A psicóloga forense Tamara Brockhausen (IDBFAM, 2019), membra do Task Force de especialistas mundiais (PASG) criada com o objetivo de incluir o termo Alienação Parental no CID-11 e no DSM-5 – Manual de Diagnóstico e Estatístico de Transtornos Mentais, esclarece que: “Não é verdade que o termo Alienação Parental estaria associado a um diagnóstico, nem a um índice numérico, mas ele é um sinônimo ou um descritivo de QE52.0 – problemas relacionais da criança com o cuidador”.

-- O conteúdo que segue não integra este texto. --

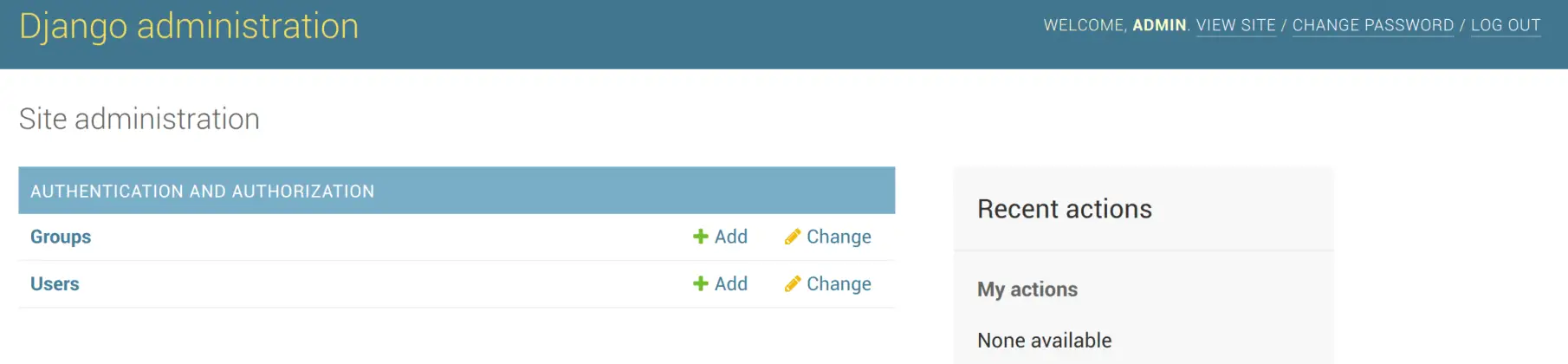Viewport: 1568px width, 364px height.
Task: Click the ADMIN username in welcome text
Action: pyautogui.click(x=1158, y=25)
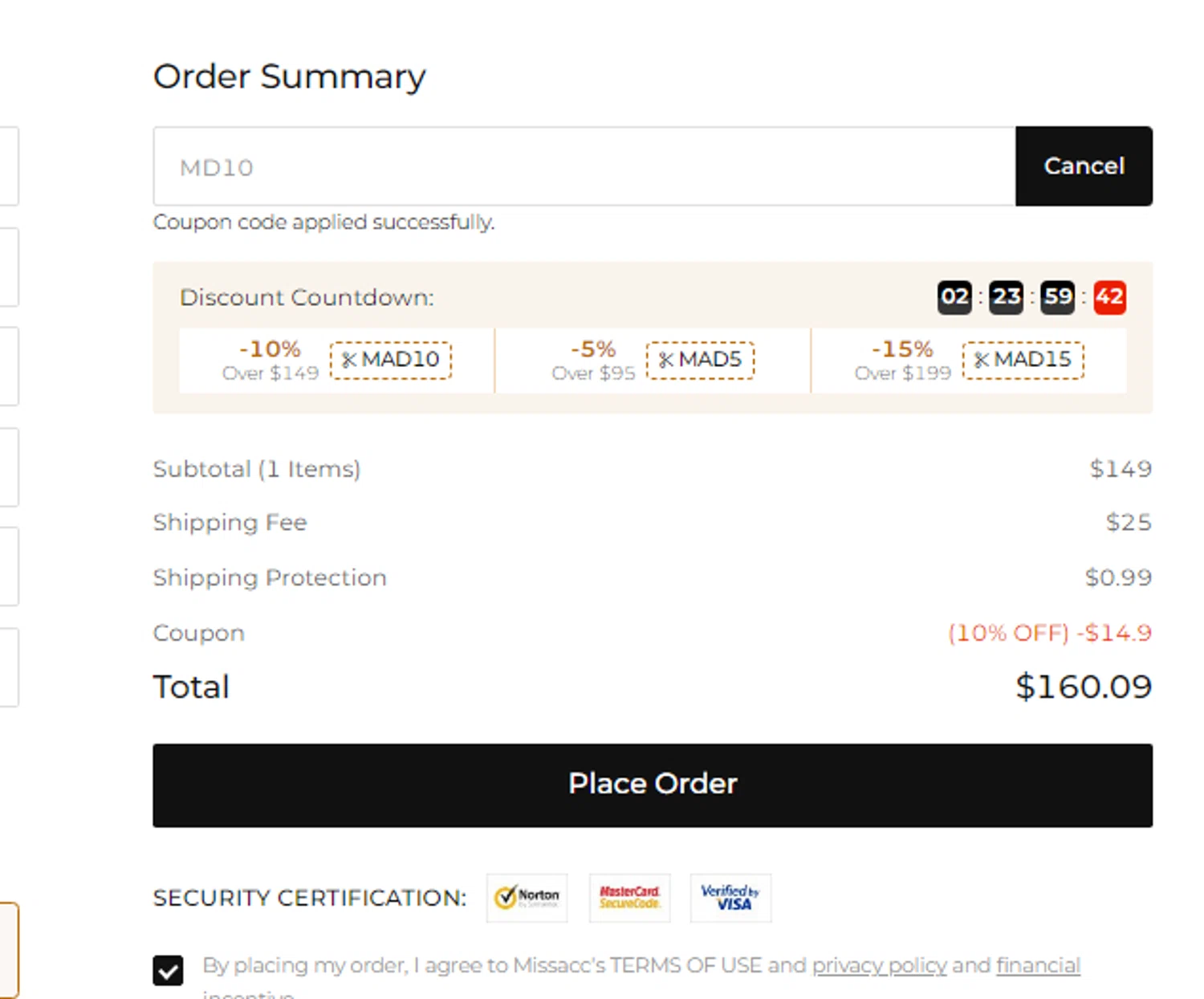Cancel the applied coupon code

pos(1084,166)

Para Ana Márcia Guimarães (IDBFAM, 2019), médica do Departamento de Desenvolvimento e Comportamento da Sociedade Brasileira de Pediatria, o fato de categorizar no CID-11 oficializa o trabalho do profissional na ajuda às famílias, às crianças e aos adolescentes oferecendo uma rede de suporte maior para eles, de acompanhamento médico, acompanhamento psicológico, direito à reembolso de consulta e tratamentos diversos.

Esse termo não é uma palavra como outra qualquer, então o fato de que o manual registrou significa que a Organização Mundial de Saúde reconhece a existência desse fenômeno ou desse problema. Existe um reconhecimento internacional da OMS e do CID de que a alienação parental existe e ela é real. O CID está reconhecendo que a alienação parental causa um problema no desenvolvimento humano para as pessoas envolvidas e precisa de políticas públicas. A alienação parental é considerada (pelo CID) um problema relacional do cuidador com a criança e que leva a problemas do funcionamento, do desenvolvimento e que necessita de atenção, pesquisa e de políticas públicas (IDBFAM, 2019).

A Alienação Parental pode causar inúmeros efeitos negativos no desenvolvimento neurológico da criança. Segundo a neuropediatra Liubiana Arantes de Araújo (2019), neurocientista com PHD, com doutorado sanduíche na Universidade Harvard e professora da Universidade Federal de Minas Gerais (UFMG), qualquer tipo de dissolução conjugal, seja ela litigiosa ou consensual, gera estresse para a criança, isto porque modifica a relação familiar e a convivência que a criança tem com o pai e com a mãe.

Esse estresse pode ser controlado quando a criança tem uma estrutura familiar que lhe dê suporte afetivo, mostrando possíveis estratégias para superar a situação com equilíbrio, assim, o sintoma não leva nenhum prejuízo no desenvolvimento cerebral da criança (IDBFAM, 2019).

Ao contrário da situação acima:

Quando ocorre uma dissolução conturbada, ocorrendo a alienação parental, o nível de estresse é muito elevado e se torna intolerável, causando efeitos negativos e prejuízos na arquitetura cerebral, chamado de estresse tóxico na infância (IDBFAM, 2019).

As crianças e os adolescentes submetidos à Alienação Parental, no meio dessa psicodinâmica patológica, estão em estresse tóxico constante. O estresse tóxico que é o ambiente disfuncional, a médio e longo prazo pode trazer problemas de saúde mental para a criança como depressão infantil, transtorno de ansiedade.

As crianças podem ser vítimas de transtornos psicológicos e mentais devido ao estresse tóxico causado pela psicodinâmica patológica familiar da alienação parental (ARAÚJO, 2019).

Melissa Telles Barufi (2019), advogada e presidente da Comissão da Infância e Juventude do IBDFAM, afirma que a Lei 12.318/2010 foi originada por demanda social, que buscou equilibrar a participação de pais e mães na vida de seus filhos,

repudiando qualquer ato que pudesse ser considerado abuso contra o bem-estar psíquico de crianças e adolescentes.

Por fim, fica evidente que os conceitos de Alienação Parental e a Síndrome de Alienação Parental não se confundem, mas estão entrelaçados. Ainda que a Lei nº 12.318 de agosto de 2010 tenha optado por usar o termo Alienação Parental, devem os magistrados e demais operadores do direito conhecer a Síndrome e suas consequências nas crianças e adolescentes que sofrem estes abusos, o que será abordado nas próximas seções.